• _TEXT EXCERPT_
● ● ● ●

Bonding Characteristics:

• Forms predominantly ionic compounds with highly electronegative elements (e.g., oxygen, halogens).
• Forms numerous coordination compounds (complexes) due to the presence of vacant d-orbitals, allowing it to accept electron pairs from ligands. Examples include hexacyanoferrate(II) ion ([Fe(CN)₆]⁴⁻) and hexacyanoferrate(III) ion ([Fe(CN)₆]³⁻).

Crucial Chemical Reactions

1. Reaction with Air/Oxygen (Rusting): Iron corrodes in the presence of oxygen and moisture to form hydrated ferric oxide, commonly known as rust. This is an electrochemical process. 4Fe(s) + 3O₂(g) + 6H₂O(l) → 4Fe(OH)₃(s) (Intermediate) 2Fe(OH)₃(s) → Fe₂O₃·xH₂O(s) + (3-x)H₂O(l) (Rust)

2. Reaction with Dilute Acids: Iron reacts with dilute non-oxidizing acids to liberate hydrogen gas and form ferrous salts. Fe(s) + 2HCl(aq) → FeCl₂(aq) + H₂(g) Fe(s) + H₂SO₄(dilute) → FeSO₄(aq) + H₂(g)

● ● ● ●

• _DATASET CONTENT_

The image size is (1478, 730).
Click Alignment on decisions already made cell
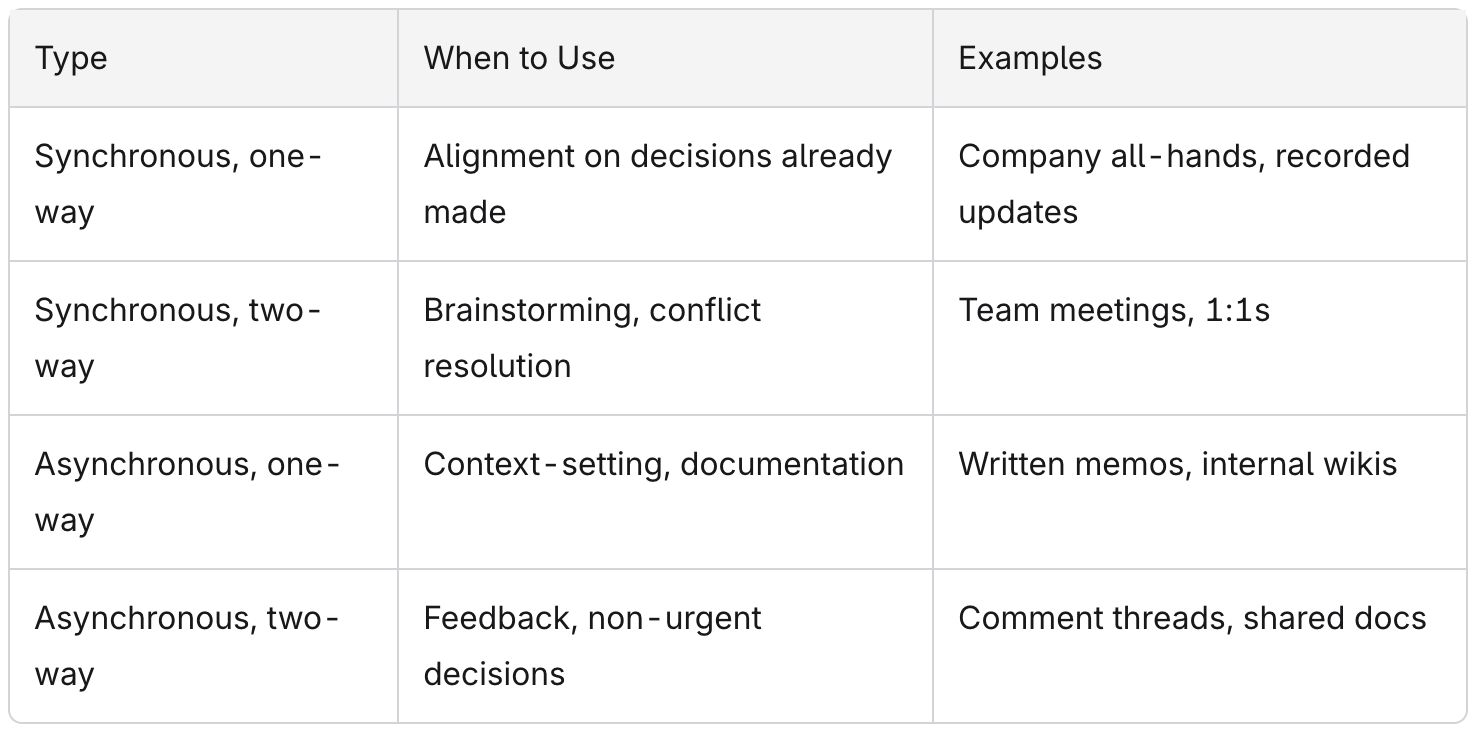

● ● ● ●

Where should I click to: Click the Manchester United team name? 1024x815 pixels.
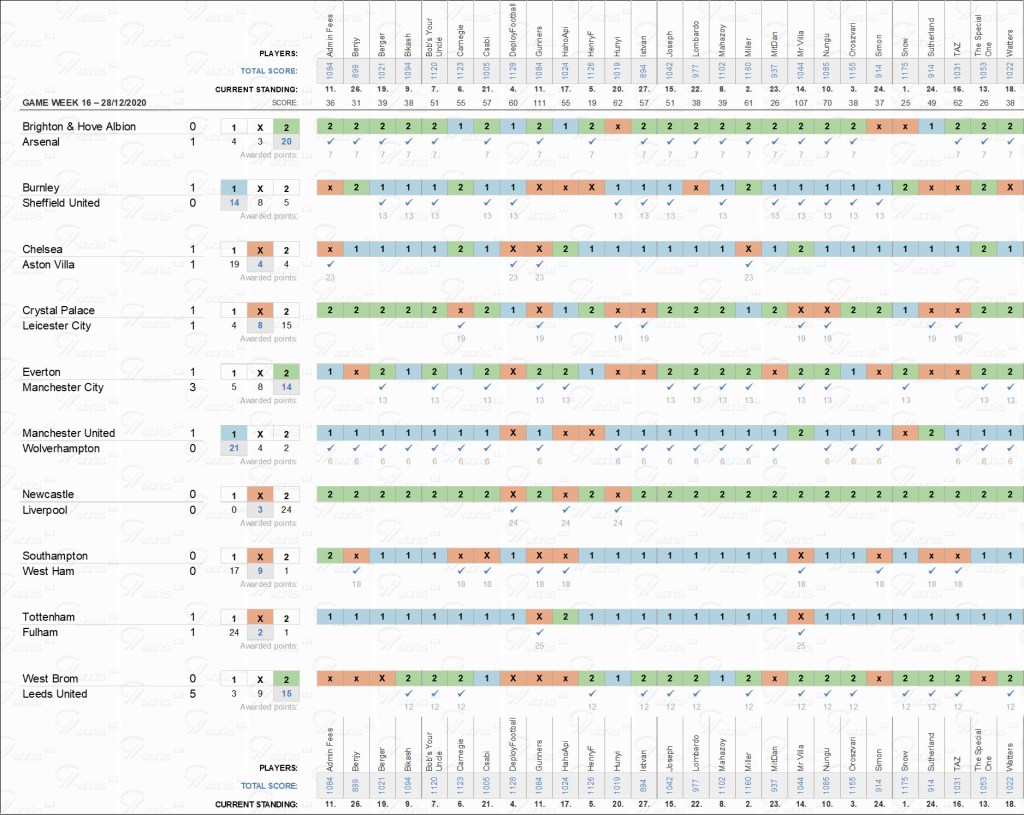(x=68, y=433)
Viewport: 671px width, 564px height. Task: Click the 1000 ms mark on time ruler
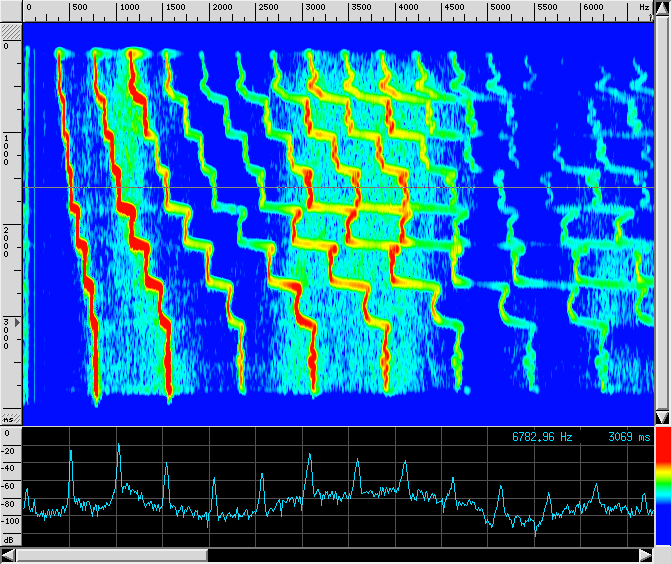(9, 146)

● ● ● ●

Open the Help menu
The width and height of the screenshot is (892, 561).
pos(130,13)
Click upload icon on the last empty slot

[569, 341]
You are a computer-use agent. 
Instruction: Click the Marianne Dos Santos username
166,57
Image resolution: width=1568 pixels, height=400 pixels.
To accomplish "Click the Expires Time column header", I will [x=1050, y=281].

● ● ● ●

• _ASSIGNED TASK 1_
In the iron excerpt, what is the common name for hydrated ferric oxide?
• _ASSIGNED TASK 2_
Decide whether each statement agrees with the iron excerpt. Answer yes or no, and quote the deciding words. (a) Rusting is an electrochemical process. (b) With halogens, iron forms predominantly covalent compounds. (c) Iron's reaction with dilute non-oxidizing acids forms ferric salts.
• _ASSIGNED TASK 3_
Reproduce the iron excerpt from "Crucial Chemical Reactions" to "Fe₂O₃·xH₂O(s) + (3-x)H₂O(l) (Rust)".

• _WRITTEN RESPONSE 1_
Rust.

• _WRITTEN RESPONSE 2_
(a) Yes: "This is an electrochemical process."
(b) No: "Forms predominantly ionic compounds with highly electronegative elements (e.g., oxygen, halogens)."
(c) No: "to liberate hydrogen gas and form ferrous salts"

• _WRITTEN RESPONSE 3_
Crucial Chemical Reactions

1. Reaction with Air/Oxygen (Rusting): Iron corrodes in the presence of oxygen and moisture to form hydrated ferric oxide, commonly known as rust. This is an electrochemical process. 4Fe(s) + 3O₂(g) + 6H₂O(l) → 4Fe(OH)₃(s) (Intermediate) 2Fe(OH)₃(s) → Fe₂O₃·xH₂O(s) + (3-x)H₂O(l) (Rust)